For several years, I have been involved in the high throughput phenotyping screens aiming to find new cardiac genes (random mutagenesis-based) or to establish a cardiovascular function of known genes (targeted mutagenesis). This work led to identification of several new genes crucial for cardiogenesis (eg Pcsk5, Tll1, Zic2, Inpp5a), which are now being investigated further to understand how they influence the formation of embryonic heart. One of my specialisations is phenotyping embryos scanned with magnetic resonance imaging (MRI), micro computed tomography (µCT) and high resolution episcopic microscopy (HREM). I am a member of the 'Deciphering the Mechanisms of Developmental Disorders' (DMDD) international research programme, established to study embryonic and perinatal lethal mutant mouse lines produced by the Sanger Institute Mouse Genetics Project (MGP).

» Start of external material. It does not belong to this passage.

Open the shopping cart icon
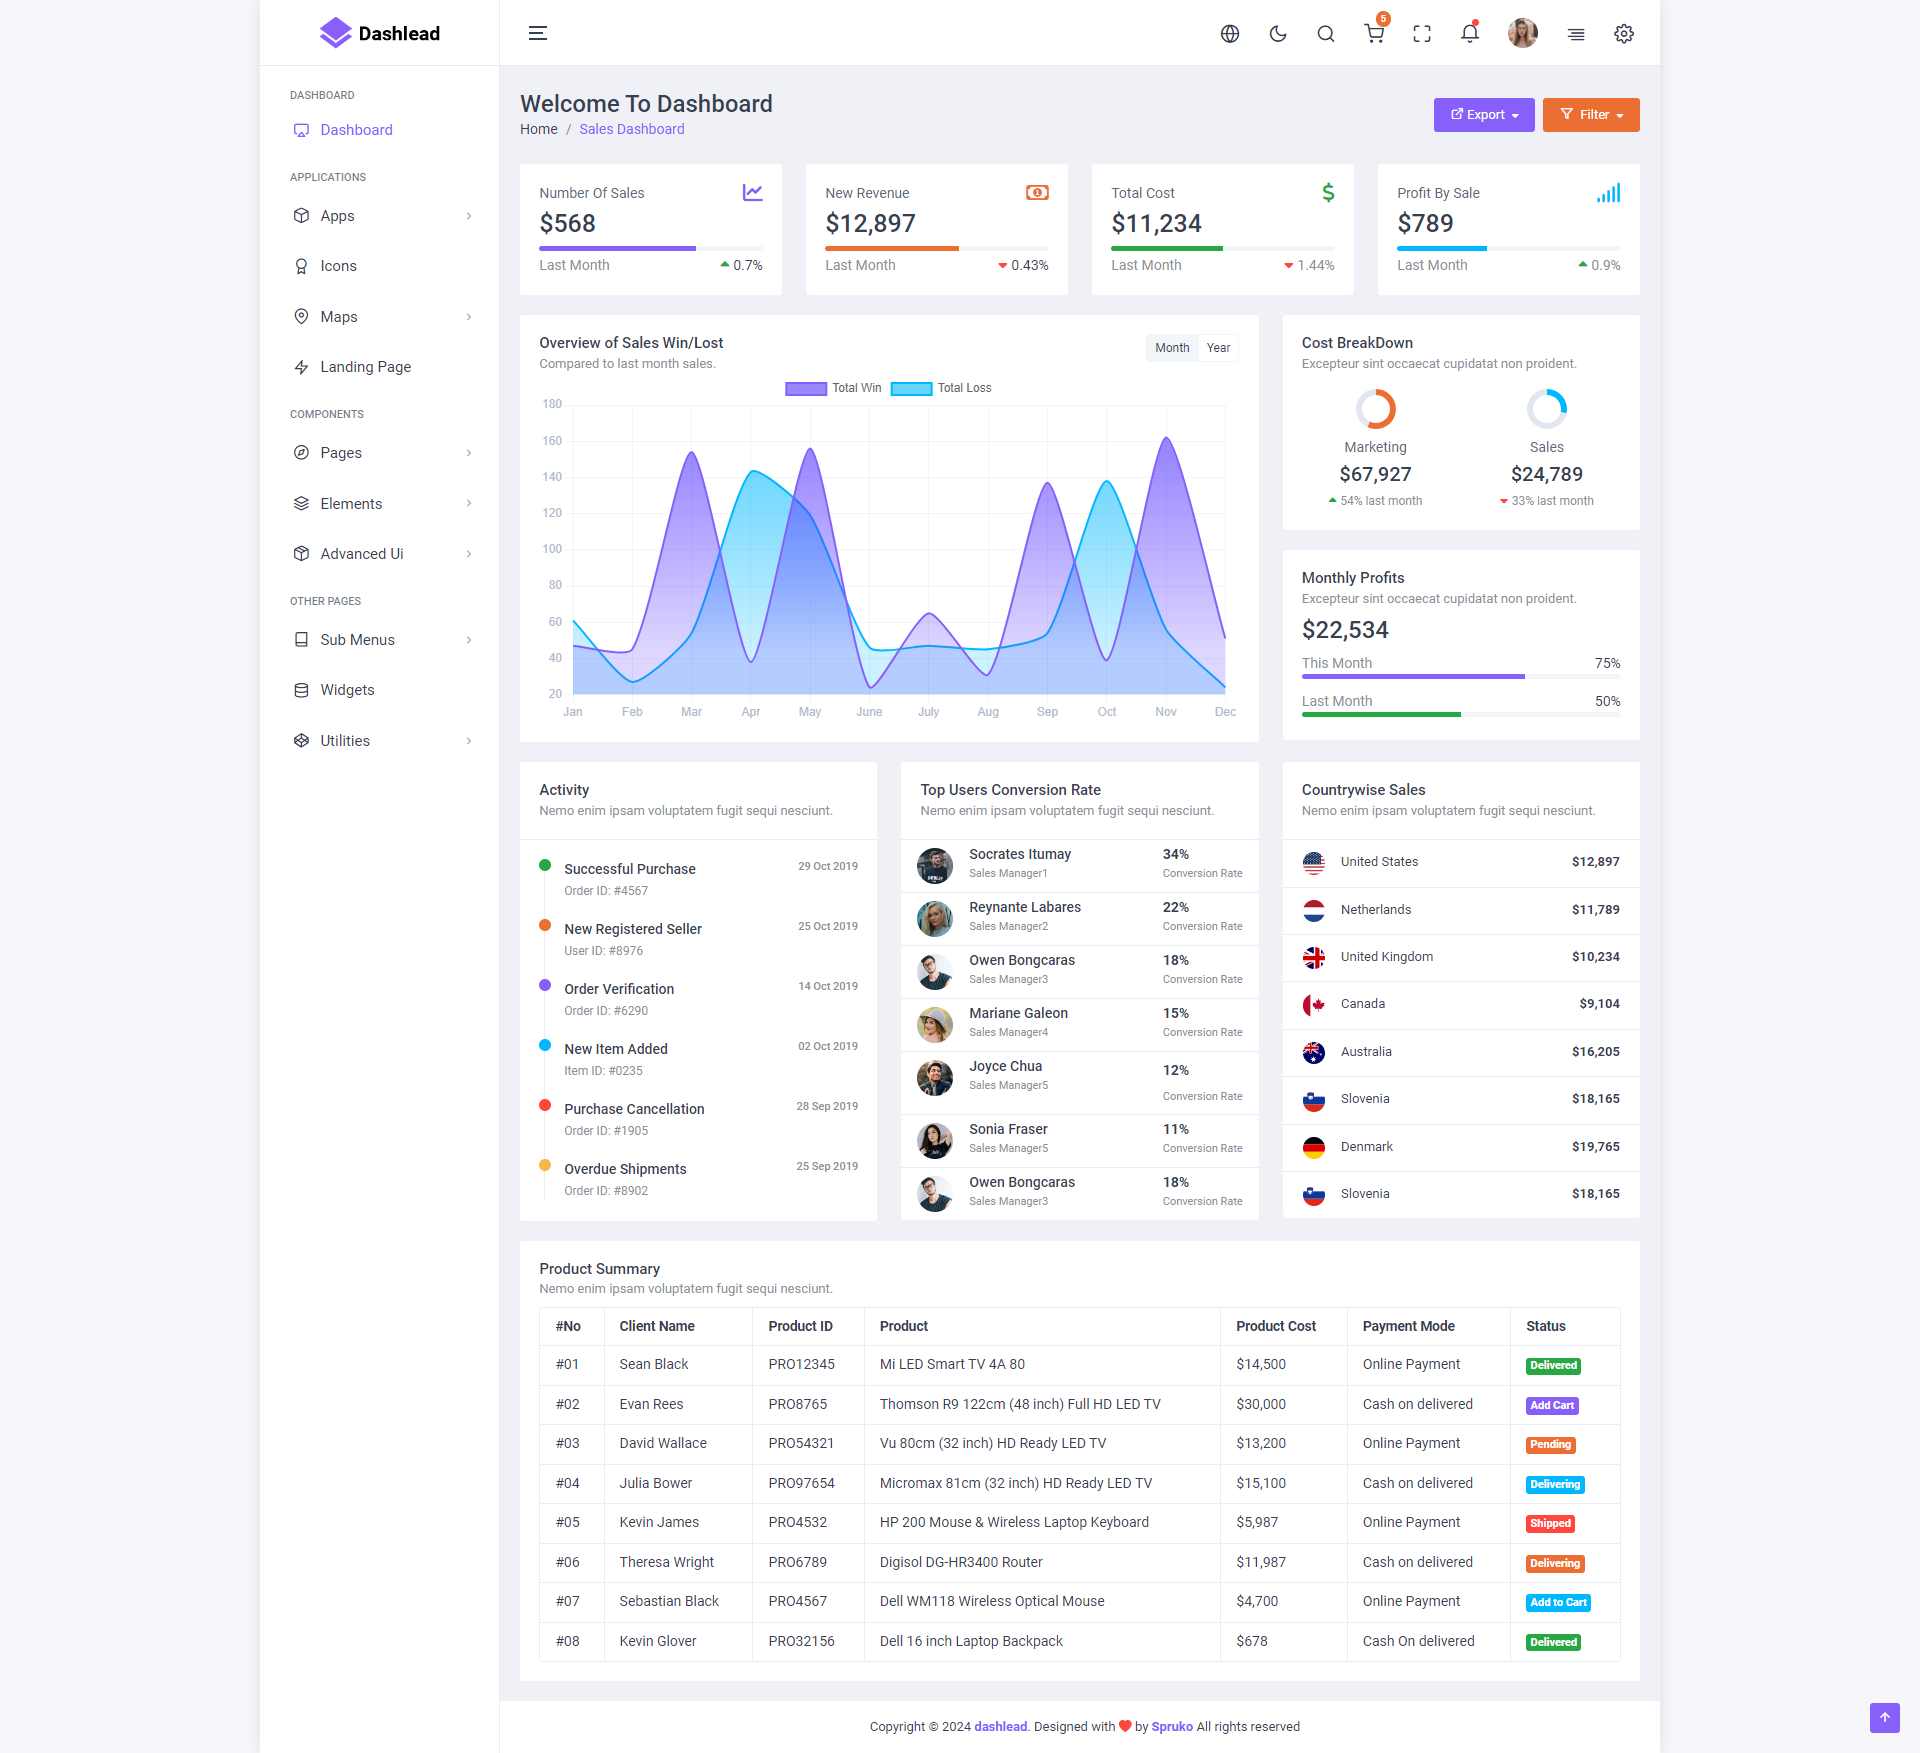Image resolution: width=1920 pixels, height=1753 pixels. click(1374, 33)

My other activities include teaching medical students on 'The development of the cardiovascular system and its relevance to congenital heart disease' within the GE Cardiovascular Course. I am also a member of RDM Cardiovascular Medicine Athena Swan committee.

Biography

I graduated in 1994 from the University of Wroclaw (Poland) with an MSc in Biotechnology. In 1999, I completed my PhD in Animal Breeding and Genetics at the Wroclaw University of Environmental and Life Sciences (Poland). Following postdoctoral training at the University of Arkansas for Medical Sciences (Little Rock, USA) where I worked on genetics of bone mineral density, I came to Oxford in 2005 and have been working on Congenital Heart Disease in Prof Shoumo Bhattacharya's Group ever since.